By a generous donation from Promega, we received the promoter-less vector pNL1.1. We then cloned an Anderson Constitutive promoter (Part:BBa_J23100) into the MCS of pNL1.1. To test our construct, we grew an overnight liquid culture of E. Coli expressing the plasmid construct. We pelleted 2-3ml of liquid culture, resuspended in a lytic buffer with lysozyme and protease inhibitor for 30 mins, before sonicating for 10 seconds the placing on ice, twice. We then pelleted the insoluble fraction, collected the supernatant and performed a Luciferase Assay, using Nano-Glo® Luciferase Assay System. Relative light units were measured in a Lumistar Galaxy plate reader.

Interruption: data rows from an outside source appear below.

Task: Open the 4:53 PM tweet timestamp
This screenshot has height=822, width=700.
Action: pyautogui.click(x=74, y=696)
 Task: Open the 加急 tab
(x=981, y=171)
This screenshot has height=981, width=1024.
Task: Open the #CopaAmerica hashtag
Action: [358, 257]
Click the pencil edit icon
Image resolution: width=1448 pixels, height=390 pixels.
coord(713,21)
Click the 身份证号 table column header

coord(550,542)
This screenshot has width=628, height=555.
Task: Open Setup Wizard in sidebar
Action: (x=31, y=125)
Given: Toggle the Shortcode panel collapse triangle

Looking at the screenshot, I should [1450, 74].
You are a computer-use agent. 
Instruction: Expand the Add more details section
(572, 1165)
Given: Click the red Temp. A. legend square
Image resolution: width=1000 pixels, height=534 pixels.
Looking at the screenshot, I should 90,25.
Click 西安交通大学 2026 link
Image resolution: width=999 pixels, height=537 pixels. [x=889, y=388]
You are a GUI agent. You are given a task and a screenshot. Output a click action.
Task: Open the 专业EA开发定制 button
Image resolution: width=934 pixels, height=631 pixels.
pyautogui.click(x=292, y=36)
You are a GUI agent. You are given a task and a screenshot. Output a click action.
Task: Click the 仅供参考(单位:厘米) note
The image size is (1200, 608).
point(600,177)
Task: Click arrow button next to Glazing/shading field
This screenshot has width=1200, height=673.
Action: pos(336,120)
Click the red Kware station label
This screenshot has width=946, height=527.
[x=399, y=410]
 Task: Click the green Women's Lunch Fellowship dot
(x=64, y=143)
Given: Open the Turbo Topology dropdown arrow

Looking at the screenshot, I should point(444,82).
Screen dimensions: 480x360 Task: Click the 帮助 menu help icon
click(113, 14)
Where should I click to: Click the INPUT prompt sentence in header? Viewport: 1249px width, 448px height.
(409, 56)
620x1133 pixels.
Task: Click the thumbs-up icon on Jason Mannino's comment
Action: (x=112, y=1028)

We then took an initial measurement of Relative Light Unit and found a strong result of 38598.2±3385.40 RLU (n=4), compared to 103.5±33.6 RLU (n=5), with our negative control at peak luminescence. Since the ultimate goal of using NanoLuc will be to produce a signal for diagnostic purposes, we sought to further characterize the time-course of NanoLuc Luciferase after the addition of substrate. Through taking measurements every 0.05 seconds, we were able to produce a curve demonstrating the time till plateau of NanoLuc after addition of substrate. Within 10 seconds, NanoLuc had reached its plateau, therefore validating NanoLuc would be an excellent reporter protein for application in our intein-based diagnostic biosensor.
We next sough to characterize the sensitivity of our portable luminometer to the luminescence produced by NanoLuc. The portable luminometer measures differently than our labs luminometer, as the Lumistar Glaxay luminometer in our lab takes an instantaneous measurement of light, in relative light units. Whereas, our built luminometer measures photons/second. Therefore, the two devices cannot be directly compared. For calibration of our luminometer we first confirmed the sample to be luminescing by a measurement with the Lumistar Galaxy Luminometer, we then measured samples diluted 1, 2, and 4-fold and found our luminometer was capable of measuring a linear relationship between the concentrations of our sample. Thus confirming our luciferase construct was functional and rised to plateau quickly, our built portable luminometer was accurate across a range of concentrations, and that Nanoluc Luciferase could serve as a viable signal for our diagnostic assays.